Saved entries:

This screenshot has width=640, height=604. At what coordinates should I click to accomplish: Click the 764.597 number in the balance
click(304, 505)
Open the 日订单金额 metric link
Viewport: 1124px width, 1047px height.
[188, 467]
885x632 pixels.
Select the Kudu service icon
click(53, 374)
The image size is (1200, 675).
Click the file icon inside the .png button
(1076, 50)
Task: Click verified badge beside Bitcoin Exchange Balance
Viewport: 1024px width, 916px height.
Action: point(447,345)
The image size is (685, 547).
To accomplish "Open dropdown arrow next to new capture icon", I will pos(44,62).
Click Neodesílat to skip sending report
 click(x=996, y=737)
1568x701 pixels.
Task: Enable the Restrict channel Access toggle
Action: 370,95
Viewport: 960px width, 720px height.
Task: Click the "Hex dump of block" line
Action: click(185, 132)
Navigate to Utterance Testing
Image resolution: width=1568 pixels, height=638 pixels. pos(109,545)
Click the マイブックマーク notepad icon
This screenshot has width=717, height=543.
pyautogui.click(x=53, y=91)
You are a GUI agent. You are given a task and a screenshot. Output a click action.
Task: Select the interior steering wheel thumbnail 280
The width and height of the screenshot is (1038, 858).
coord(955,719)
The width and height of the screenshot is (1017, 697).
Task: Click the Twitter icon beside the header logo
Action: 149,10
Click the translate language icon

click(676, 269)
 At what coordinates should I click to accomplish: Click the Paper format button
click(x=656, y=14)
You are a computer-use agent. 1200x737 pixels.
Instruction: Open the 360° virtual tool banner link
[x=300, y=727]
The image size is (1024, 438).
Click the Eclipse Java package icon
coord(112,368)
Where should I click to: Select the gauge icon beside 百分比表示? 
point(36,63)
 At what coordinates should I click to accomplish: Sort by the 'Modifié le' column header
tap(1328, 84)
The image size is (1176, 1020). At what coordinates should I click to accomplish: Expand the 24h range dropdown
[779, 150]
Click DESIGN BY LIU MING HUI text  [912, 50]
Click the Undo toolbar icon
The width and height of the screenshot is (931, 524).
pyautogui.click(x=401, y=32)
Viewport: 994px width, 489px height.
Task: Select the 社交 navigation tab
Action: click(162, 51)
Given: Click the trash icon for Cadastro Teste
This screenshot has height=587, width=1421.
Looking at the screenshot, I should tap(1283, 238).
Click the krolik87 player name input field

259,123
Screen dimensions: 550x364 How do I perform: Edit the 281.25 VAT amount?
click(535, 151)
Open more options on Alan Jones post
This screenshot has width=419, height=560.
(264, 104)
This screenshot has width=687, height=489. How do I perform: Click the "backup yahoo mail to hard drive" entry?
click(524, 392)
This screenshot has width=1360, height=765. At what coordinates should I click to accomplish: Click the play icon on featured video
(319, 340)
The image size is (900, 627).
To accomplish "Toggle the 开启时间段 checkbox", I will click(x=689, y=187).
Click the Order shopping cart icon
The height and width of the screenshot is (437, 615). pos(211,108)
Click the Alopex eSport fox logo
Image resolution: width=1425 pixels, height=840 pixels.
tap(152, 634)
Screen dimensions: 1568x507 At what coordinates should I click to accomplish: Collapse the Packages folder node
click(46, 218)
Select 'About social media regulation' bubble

→ **Exercise aim**
When you reach the line with "Open the 日订单金额 metric link" in the records above, start writing out lines exactly, and stop once the line with "Task: Click verified" has been written; include nothing else.

→ **Answer box**
Open the 日订单金额 metric link
Viewport: 1124px width, 1047px height.
[188, 467]
885x632 pixels.
Select the Kudu service icon
click(53, 374)
The image size is (1200, 675).
Click the file icon inside the .png button
(1076, 50)
Task: Click verified badge beside Bitcoin Exchange Balance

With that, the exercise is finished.